Re: A reloption for partitioned tables - parallel_workers

From: Laurenz Albe <laurenz(dot)albe(at)cybertec(dot)at>
To: David Rowley <dgrowleyml(at)gmail(dot)com>, Amit Langote <amitlangote09(at)gmail(dot)com>
Cc: "houzj(dot)fnst(at)fujitsu(dot)com" <houzj(dot)fnst(at)fujitsu(dot)com>, Seamus Abshere <seamus(at)abshere(dot)net>, PostgreSQL-development <pgsql-hackers(at)postgresql(dot)org>
Subject: Re: A reloption for partitioned tables - parallel_workers
Date: 2021-04-02 14:36:27
Message-ID: 05f271ec2076d651e98f95fd9fc63784e4f34a57.camel@cybertec.at
Views: Raw Message | Whole Thread | Download mbox | Resend email
Thread:
Lists: pgsql-hackers

On Wed, 2021-03-24 at 14:14 +1300, David Rowley wrote:
> On Fri, 19 Mar 2021 at 02:07, Amit Langote <amitlangote09(at)gmail(dot)com> wrote:
> > Attached a new version rebased over c8f78b616, with the grouping
> > relation partitioning enhancements as a separate patch 0001. Sorry
> > about the delay.
>
> I had a quick look at this and wondered if the partitioned table's
> parallel workers shouldn't be limited to the sum of the parallel
> workers of the Append's subpaths?
>
> It seems a bit weird to me that the following case requests 4 workers:
>
> # create table lp (a int) partition by list(a);
> # create table lp1 partition of lp for values in(1);
> # insert into lp select 1 from generate_series(1,10000000) x;
> # alter table lp1 set (parallel_workers = 2);
> # alter table lp set (parallel_workers = 4);
> # set max_parallel_workers_per_Gather = 8;
> # explain select count(*) from lp;
> QUERY PLAN
> -------------------------------------------------------------------------------------------
> Finalize Aggregate (cost=97331.63..97331.64 rows=1 width=8)
> -> Gather (cost=97331.21..97331.62 rows=4 width=8)
> Workers Planned: 4
> -> Partial Aggregate (cost=96331.21..96331.22 rows=1 width=8)
> -> Parallel Seq Scan on lp1 lp (cost=0.00..85914.57
> rows=4166657 width=0)
> (5 rows)
>
> I can see a good argument that there should only be 2 workers here.

Good point, I agree.

> If someone sets the partitioned table's parallel_workers high so that
> they get a large number of workers when no partitions are pruned
> during planning, do they really want the same number of workers in
> queries where a large number of partitions are pruned?
>
> This problem gets a bit more complex in generic plans where the
> planner can't prune anything but run-time pruning prunes many
> partitions.
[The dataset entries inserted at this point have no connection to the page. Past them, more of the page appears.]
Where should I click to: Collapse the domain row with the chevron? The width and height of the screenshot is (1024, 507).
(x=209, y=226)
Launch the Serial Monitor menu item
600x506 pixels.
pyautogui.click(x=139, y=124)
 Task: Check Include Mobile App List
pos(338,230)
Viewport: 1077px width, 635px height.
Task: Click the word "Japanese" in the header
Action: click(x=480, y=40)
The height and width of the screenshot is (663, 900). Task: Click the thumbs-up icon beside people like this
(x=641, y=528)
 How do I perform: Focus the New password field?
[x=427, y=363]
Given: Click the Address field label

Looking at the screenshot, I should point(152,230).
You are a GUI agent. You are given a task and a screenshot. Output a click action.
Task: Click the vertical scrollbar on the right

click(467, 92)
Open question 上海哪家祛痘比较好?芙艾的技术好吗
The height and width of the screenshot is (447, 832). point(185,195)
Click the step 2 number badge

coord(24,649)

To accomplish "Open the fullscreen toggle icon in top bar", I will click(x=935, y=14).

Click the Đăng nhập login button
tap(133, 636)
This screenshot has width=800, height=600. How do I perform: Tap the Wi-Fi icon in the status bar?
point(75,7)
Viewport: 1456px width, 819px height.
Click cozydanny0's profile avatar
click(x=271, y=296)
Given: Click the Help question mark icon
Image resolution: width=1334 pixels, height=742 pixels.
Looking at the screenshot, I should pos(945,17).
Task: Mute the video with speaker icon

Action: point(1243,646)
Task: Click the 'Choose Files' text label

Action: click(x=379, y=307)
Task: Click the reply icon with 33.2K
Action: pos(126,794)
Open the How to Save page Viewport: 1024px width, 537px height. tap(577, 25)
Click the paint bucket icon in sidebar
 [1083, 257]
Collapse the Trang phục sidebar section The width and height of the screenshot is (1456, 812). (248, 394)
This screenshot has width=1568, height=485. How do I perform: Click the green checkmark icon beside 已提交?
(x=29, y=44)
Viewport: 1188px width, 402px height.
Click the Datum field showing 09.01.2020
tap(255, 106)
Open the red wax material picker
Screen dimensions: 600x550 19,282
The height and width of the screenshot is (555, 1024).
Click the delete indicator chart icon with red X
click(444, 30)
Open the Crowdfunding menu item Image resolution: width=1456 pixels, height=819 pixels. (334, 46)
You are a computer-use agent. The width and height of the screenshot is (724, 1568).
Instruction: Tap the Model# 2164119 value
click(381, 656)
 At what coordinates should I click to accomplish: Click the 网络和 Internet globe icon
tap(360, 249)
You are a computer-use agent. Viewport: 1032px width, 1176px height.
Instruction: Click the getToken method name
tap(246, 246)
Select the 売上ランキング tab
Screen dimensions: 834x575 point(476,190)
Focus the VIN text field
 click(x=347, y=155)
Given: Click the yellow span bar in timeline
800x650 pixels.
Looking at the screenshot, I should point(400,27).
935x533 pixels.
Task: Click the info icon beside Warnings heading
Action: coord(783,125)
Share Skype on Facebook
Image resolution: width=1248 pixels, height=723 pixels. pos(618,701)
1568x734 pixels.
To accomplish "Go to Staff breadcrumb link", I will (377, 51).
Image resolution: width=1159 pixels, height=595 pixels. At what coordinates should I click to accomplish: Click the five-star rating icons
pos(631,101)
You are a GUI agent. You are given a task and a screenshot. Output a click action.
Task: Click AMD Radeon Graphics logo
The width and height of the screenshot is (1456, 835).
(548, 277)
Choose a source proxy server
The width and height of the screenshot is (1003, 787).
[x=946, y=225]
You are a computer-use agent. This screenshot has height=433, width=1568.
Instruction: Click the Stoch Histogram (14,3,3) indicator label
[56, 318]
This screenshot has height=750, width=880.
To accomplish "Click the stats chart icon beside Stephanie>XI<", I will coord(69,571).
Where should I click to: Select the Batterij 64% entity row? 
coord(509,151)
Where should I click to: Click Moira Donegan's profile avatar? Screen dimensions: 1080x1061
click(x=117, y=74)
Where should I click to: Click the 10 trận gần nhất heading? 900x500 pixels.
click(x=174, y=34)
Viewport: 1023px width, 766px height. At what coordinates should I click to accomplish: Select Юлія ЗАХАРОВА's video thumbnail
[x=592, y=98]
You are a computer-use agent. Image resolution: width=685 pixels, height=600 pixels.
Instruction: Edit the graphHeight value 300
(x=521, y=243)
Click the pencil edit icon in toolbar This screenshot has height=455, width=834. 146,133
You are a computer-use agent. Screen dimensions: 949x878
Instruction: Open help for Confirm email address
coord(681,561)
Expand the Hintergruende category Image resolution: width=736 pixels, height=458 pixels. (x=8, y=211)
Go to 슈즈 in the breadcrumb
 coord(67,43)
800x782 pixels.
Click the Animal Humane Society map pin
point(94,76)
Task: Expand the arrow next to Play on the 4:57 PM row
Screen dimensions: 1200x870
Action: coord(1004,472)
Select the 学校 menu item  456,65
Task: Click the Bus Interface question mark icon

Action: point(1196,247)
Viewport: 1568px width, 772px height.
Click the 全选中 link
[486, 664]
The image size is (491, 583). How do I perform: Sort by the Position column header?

I'm not so sure what to do about that, but the problem
> does exist today to a lesser extent with the current method of
> determining the append parallel workers.

Also a good point. That would require changing the actual number of
parallel workers at execution time, but that is tricky.
If we go with your suggestion above, we'd have to disambiguate if
the number of workers is set because a partition is large enough
to warrant a parallel scan (then it shouldn't be reduced if the executor
prunes partitions) or if it is because of the number of partitions
(then it should be reduced).

Currently, we don't reduce parallelism if the executor prunes
partitions, so this could be seen as an independent problem.

I don't know if Seamus is still working on that; if not, we might
mark it as "returned with feedback".

Perhaps Amit's patch 0001 should go in independently.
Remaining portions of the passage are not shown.